The last month and a half has been the roughest for the family, though it began well with a trip to Whistler, British Columbia, for Christmas. The family was treated to a hotel as well as snowboard rentals and lessons for the children.

“We made some really, really amazing memories, but at the same time Trucker started getting worse,” Joshua Dukes said. “It was a double-edged sword. Shauna and I really enjoyed spending time with the family, but we knew what the next chapter was going to be.”

When the family returned home, Trucker could no longer walk and his legs began swelling. He was in so much pain that he could not sleep for the last month.

“He’d wake up screaming at night from the pain,” his father said. “He’d literally wake up 30 to 40 times a night.”

Neither his parents nor siblings got much sleep as well, and his father resorted to sleeping on the floor of his daughter’s bedroom so he could get some sleep before going to work as a Paia firefighter.

“It was really, really challenging,” Joshua Dukes said. “I think towards the end we started praying that God would heal him or God would take him because we didn’t want to see him suffer anymore.”

The family prayed for a miracle and that Trucker would be healed. If not, they prayed it would be peaceful and with his family to “let him know he is loved,” Joshua Dukes said.

“Honestly, when he died, he took his last breath and that was it. It wasn’t violent, and he was in my wife’s arms and he was home with his family,” he said. “That was a miracle.”

Although Trucker has died, his memory and legacy have endured with thousands of people posting messages and photos on social media. Fire departments in New York City and Maui also have listed Trucker’s name on their riding lists, writing #TruckerRideswithus.

“Most people say from the minute they saw him they fell in love with him,” Shauna Dukes said.

Trucker’s mother, whom he spent most of his time with, said it will take a long time for her to get used to life without him. She said she is taking it one day at a time, a mantra she and Joshua tattooed on their forearms, and is focusing her love on their other three children.

“They’re going through so much being so little and losing their little brother,” she said.

Joshua Dukes said the loss has been hard on their other children, and he worries about them. But he believes God has held them together.

“It’s only God’s grace that we’re still together,” he said. “I know there’s a lot of families who go through this and either the husband and wife get a divorce or the other kids resent their sibling for getting attention, but we’ve actually been really blessed to stay tight and love each other as a family.
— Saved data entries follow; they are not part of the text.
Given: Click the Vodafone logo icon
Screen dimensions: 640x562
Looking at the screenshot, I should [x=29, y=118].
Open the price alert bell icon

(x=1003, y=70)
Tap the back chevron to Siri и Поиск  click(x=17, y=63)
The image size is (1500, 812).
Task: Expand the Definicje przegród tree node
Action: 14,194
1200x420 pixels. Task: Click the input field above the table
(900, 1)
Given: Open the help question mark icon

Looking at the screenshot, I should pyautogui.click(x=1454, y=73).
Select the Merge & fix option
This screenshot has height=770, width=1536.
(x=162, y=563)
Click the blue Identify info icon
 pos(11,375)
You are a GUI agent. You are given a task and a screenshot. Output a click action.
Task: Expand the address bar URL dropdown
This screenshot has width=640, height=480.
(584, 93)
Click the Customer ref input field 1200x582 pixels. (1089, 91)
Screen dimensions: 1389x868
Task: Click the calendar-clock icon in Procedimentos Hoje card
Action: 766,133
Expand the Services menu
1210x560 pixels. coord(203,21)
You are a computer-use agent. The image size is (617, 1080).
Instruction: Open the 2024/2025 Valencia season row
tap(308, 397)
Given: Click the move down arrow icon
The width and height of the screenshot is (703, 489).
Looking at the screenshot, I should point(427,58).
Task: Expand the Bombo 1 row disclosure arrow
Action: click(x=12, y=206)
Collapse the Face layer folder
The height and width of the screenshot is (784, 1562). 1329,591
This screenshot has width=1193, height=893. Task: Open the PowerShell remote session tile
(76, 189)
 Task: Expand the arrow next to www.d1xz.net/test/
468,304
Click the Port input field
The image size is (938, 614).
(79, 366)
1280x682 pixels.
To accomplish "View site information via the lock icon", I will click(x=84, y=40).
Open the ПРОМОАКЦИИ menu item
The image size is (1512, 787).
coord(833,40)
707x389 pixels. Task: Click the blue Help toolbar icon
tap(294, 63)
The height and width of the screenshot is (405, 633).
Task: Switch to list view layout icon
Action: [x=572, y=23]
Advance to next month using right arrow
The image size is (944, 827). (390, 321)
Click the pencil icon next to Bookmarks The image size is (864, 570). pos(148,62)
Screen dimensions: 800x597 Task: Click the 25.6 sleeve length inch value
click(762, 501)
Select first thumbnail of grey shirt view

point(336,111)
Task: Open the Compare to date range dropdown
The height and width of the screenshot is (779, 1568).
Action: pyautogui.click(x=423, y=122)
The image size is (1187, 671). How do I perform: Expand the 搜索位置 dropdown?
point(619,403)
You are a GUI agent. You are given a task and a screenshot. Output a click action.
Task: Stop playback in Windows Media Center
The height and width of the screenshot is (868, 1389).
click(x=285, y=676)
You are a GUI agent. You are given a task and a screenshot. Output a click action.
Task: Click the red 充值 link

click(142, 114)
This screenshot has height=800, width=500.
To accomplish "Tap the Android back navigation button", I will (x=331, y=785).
“Believe me, I’ve had some honest and frank talks with God. I’ve been mad. I’ve been upset, but my faith has definitely grown.”

Shauna Dukes said that God has always been a focal point to their family and could not imagine going through their loss without their faith. She said she shared many silly and fun moments with Trucker, but there also were a lot of “dark and crappy moments.”

“What we did up until yesterday was the hardest thing I’ve ever done in my entire life,” she said. “But now we get to celebrate his extraordinary life. He was a really fun little guy, and he had a really great short little life.

“Even though he went through the harshest treatment, he just had so much joy.”

The Dukes family has become advocates for increased awareness with pediatric cancer. Funding for research into childhood cancer only accounts for 4 percent of the taxpayer-funded National Cancer Institute’s annual budget, according to the St. Baldrick’s Foundation.

Trucker was initially given treatment designed for adults due to limitations in research. Since 1980, only three drugs have been approved that were specifically developed for children and two-thirds of those treated suffer long-term effects, including loss of hearing and sight, heart disease, secondary cancers, learning disabilities and infertility, according to the foundation.

“I don’t know what the future looks like for us, but I’ll never stop raising awareness,” Shauna Dukes said. “Hopefully, one day there’s something less toxic and not as harsh for someone else’s baby.”